In my early startups (which all failed) I kept approaching them like I approached exams. I would learn everything I could about my market, prep hard on my product development and rely on my IQ to predict how the market would respond to my product on launch day – The Exam…
When I launched my products and they didn’t sell, I would think I had failed, get depressed, and then start all over again.
It took a long time to realize that entrepreneurs are the opposite of academics. They don’t put knowledge before action. They put action before knowledge, and learn through practice not theory.
After that, I launched early, and all the learning happened once the exam had begun.
In my early days, I would try and do it all myself, thinking that if I had to get others to do the work for me I was cheating.
It was only later I realized that while at school the smartest people knew how to do it all themselves, in business the smartest people know how to not do it all themselves. Getting others to do the work wasn’t cheating. It was leadership.

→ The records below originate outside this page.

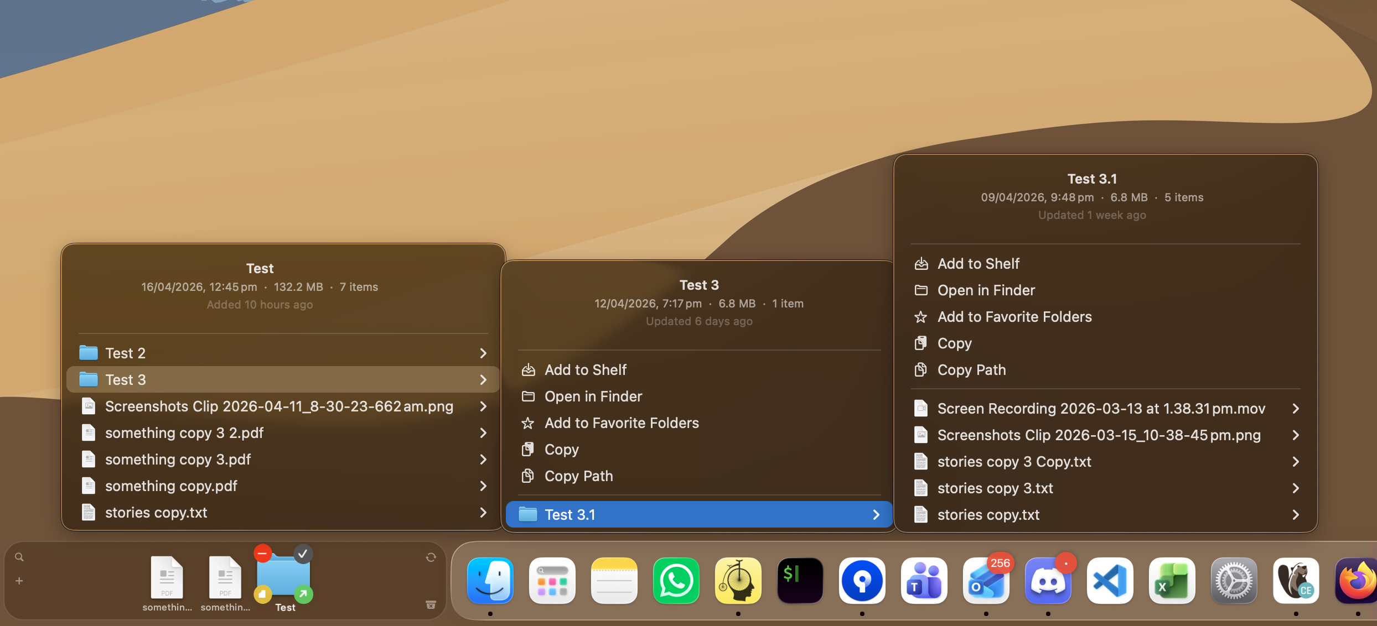Launch Visual Studio Code from Dock

click(x=1110, y=581)
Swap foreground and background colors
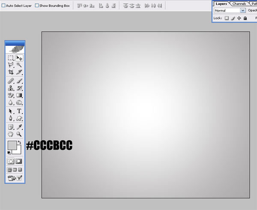The height and width of the screenshot is (210, 257). (x=20, y=142)
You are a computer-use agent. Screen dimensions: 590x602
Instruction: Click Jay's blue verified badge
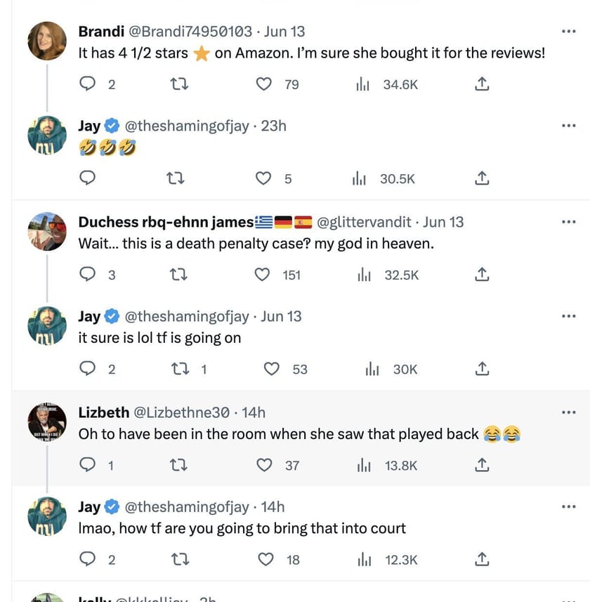pos(111,126)
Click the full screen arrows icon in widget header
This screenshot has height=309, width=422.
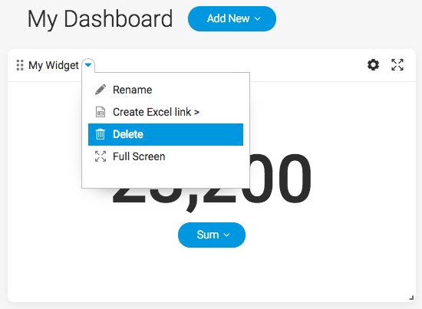397,65
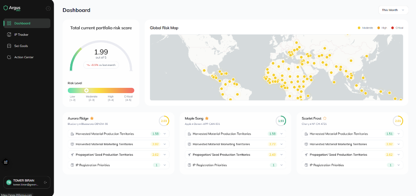Open the sidebar settings sliders icon
416x196 pixels.
6,162
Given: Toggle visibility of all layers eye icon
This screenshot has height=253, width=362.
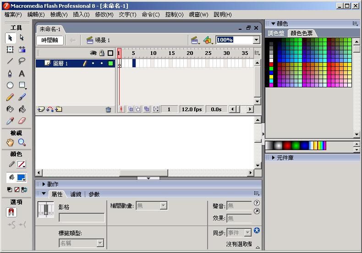Looking at the screenshot, I should [x=93, y=53].

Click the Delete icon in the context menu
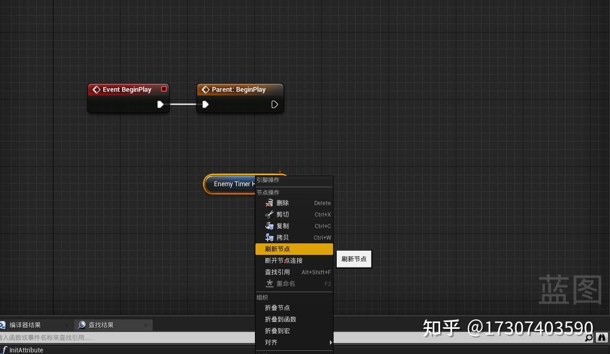269,203
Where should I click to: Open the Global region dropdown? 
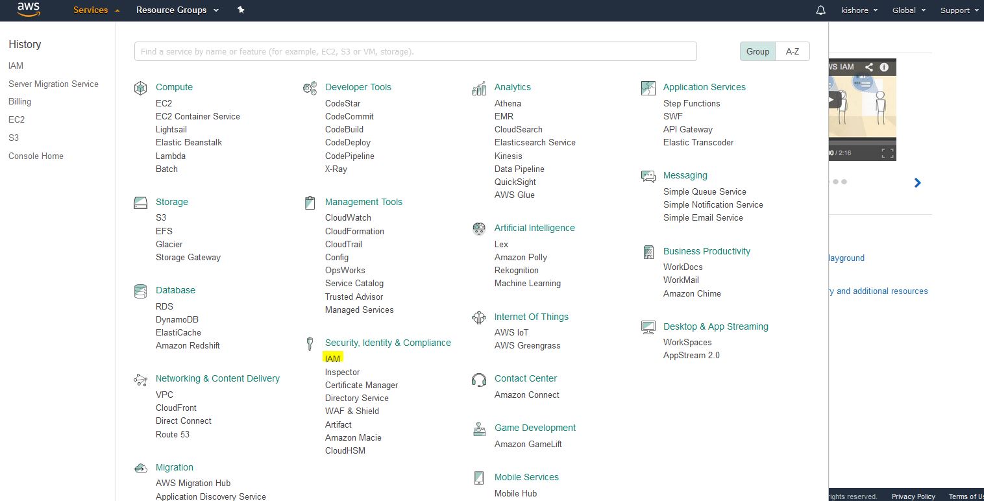pos(908,10)
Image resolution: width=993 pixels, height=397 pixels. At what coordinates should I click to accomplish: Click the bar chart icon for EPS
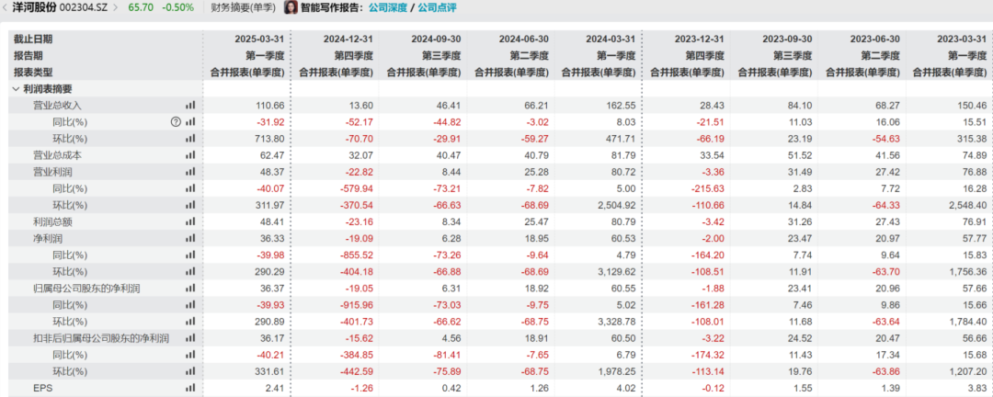click(x=191, y=388)
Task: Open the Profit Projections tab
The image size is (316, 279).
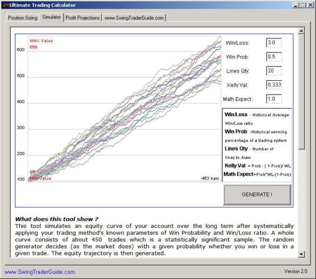Action: pos(82,18)
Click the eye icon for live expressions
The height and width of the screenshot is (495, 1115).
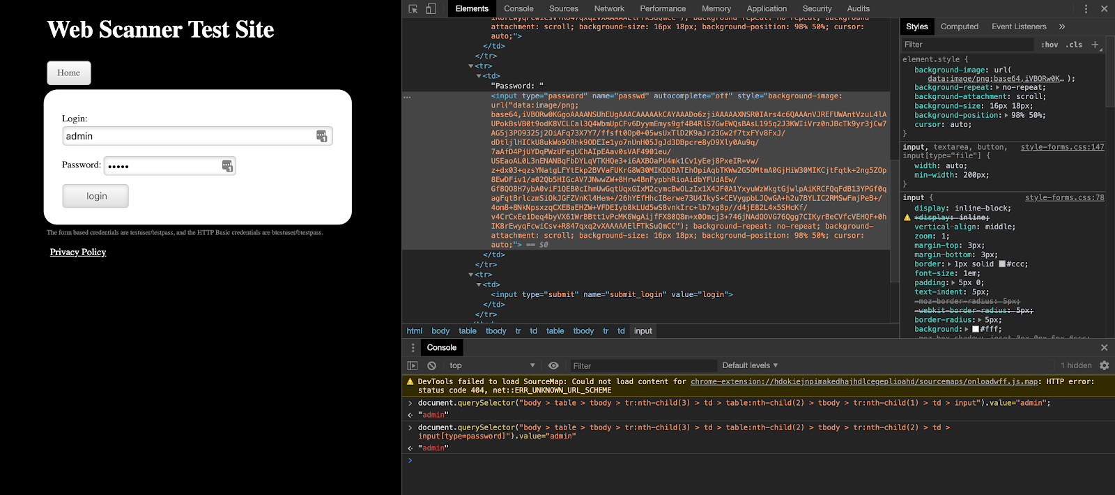coord(553,366)
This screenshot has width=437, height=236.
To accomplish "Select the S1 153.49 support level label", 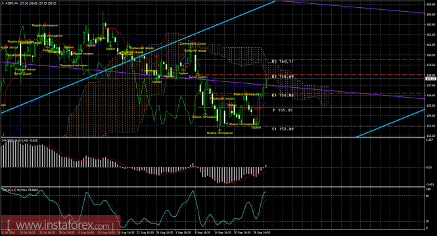I will point(283,128).
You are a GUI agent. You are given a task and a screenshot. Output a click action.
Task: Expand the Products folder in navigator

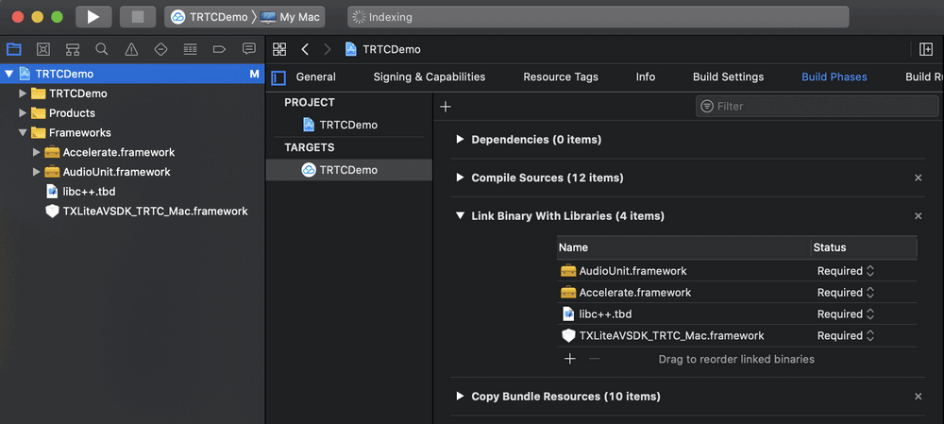(x=24, y=113)
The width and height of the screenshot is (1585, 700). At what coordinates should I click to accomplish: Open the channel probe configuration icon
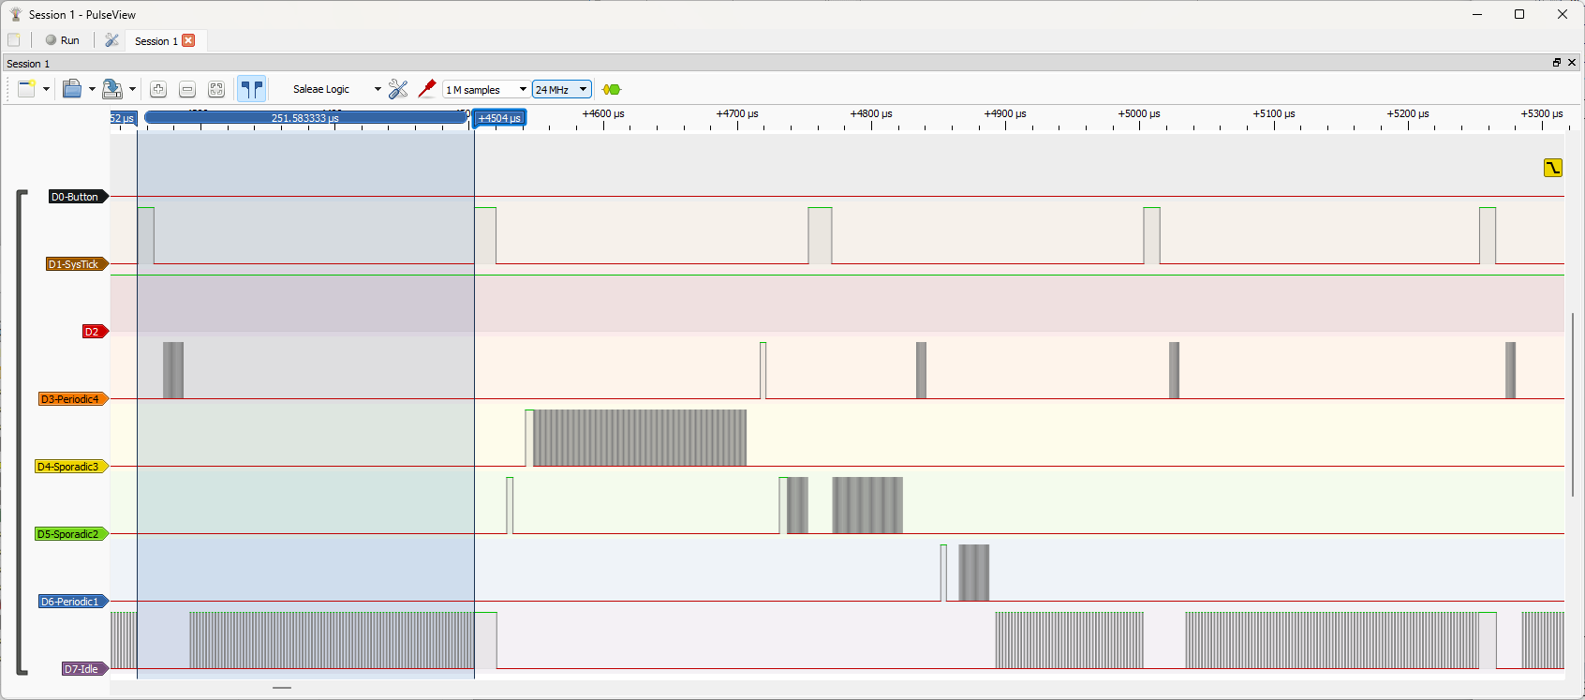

The reward of being smarter than those around you at school was high marks and class prizes. The reward of being smarter than those around you in business was guaranteed financial failure.
It was only when I realized that the smartest entrepreneurs weren’t the ones who were smartest in their team, but the ones who surrounded themselves with people smarter than them, that my businesses had a chance to grow.
And the biggest lesson of all, was that while success at school came to those who worked hard to know the subjects best, success in business – and in life – came to those who worked hard to know themselves best.
Not to say that school wasn’t valuable. It was. But just as the rules of football are opposite to the rules of basketball, the rules of academia are opposite to the rules of entrepreneurship.